SheBuysTravel Tip: The Civil Rights Museum is emotionally intense. We needed a break after 2 hours. So we crossed the street for a delicious lunch on the sunny patio of Old Capitol Inn. After lunch, we went back to the museum.
4. Medgar and Myrlie Evers Home
At the Mississippi Civil Rights Museum in Jackson, we learned about Medgar Evers, the brave Mississippi NAACP field organizer. Evers organized boycotts, registered voters, and investigated Klan violence. He went undercover as a sharecropper to identify witnesses to Emmett Till’s murder.
At the Civil Rights Museum, video of Evers’ powerful speeches helped me understand why Evers threatened Mississippi white supremacists. And why they assassinated him in 1963.
So we wanted to learn more at the Medgar and Myrlie Evers Home in Jackson, now a museum, maintained by the National Parks Service as a National Monument. Evers was assassinated in the driveway of the house, where he lived with his family. Unfortunately, the museum was closed on the day we visited. However, on our Mississippi road trip, we stopped at the house, and read the historical marker. And appreciated the opportunity to pay our respects.
Call 601-345-7211 to reserve a tour, Tuesday-Saturday 8:00 am – 4:30 pm.
5. Smith Robertson Museum
This Museum and Cultural Center in Jackson is in the formerly segregated school of novelist Richard Wright. We thoroughly enjoyed its interactive exhibit called Who Was Medgar Evers, about the Mississippi civil rights activist.
While the exhibit was aimed at kids, it is thoughtful and realistic. For example, the exhibit shows soap and a jar of beans to illustrate the impossible questions Mississippi used to prevent Blacks from voting, like “How many bubbles are in a bar of soap?”
And without being gruesome, Who Was Medgar Evers did not sugarcoat history. It tells the story of the lynching of an Evers family friend, and the friend’s bloody shirt left in a public place as a warning. And illustrates the story with a red-stained shirt.
Also, we appreciated the Smith Robertson Museum overview of the history of slavery, including a reproduction of a slave ship that I found too scary to enter. And its exhibits about Reconstruction and the migration of Southern Black people to Northern states, Field to Factory: The Afro-American Migration, 1915-1940.
SheBuysTravel Tip: This gem of a museum only costs $7 and was a memorable part of our Mississippi road trip. But call first to confirm it is open. And ring the bell if the door is locked.
6. Sumner Courthouse
In 1955, two white men murdered Emmett Till, a Black Chicago teenager who was visiting Mississippi relatives. A jury acquitted the murderers. But both later confessed.

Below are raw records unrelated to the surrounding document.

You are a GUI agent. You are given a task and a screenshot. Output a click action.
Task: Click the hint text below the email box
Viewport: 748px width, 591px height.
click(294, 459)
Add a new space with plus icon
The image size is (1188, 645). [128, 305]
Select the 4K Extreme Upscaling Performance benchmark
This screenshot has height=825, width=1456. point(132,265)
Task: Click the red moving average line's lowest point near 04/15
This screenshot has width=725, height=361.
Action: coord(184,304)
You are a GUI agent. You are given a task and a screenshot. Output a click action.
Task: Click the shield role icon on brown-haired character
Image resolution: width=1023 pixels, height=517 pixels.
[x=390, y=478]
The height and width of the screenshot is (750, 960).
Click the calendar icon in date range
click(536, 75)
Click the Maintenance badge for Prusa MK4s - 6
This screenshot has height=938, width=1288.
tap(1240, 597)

Visiting the Emmett Till Interpretive Center in Sumner was a highlight of our Mississippi road trip. It’s not a museum. Rather, at the site, a trained guide facilitated a thoughtful and emotional conversation among the 5 visitors about race and history. Then the guide brought us into the actual Mississippi courtroom where the trial took place. Even though there is no violent imagery, this emotionally powerful experience may be better for kids over 11. Also, it requires advance reservations for groups larger than 10.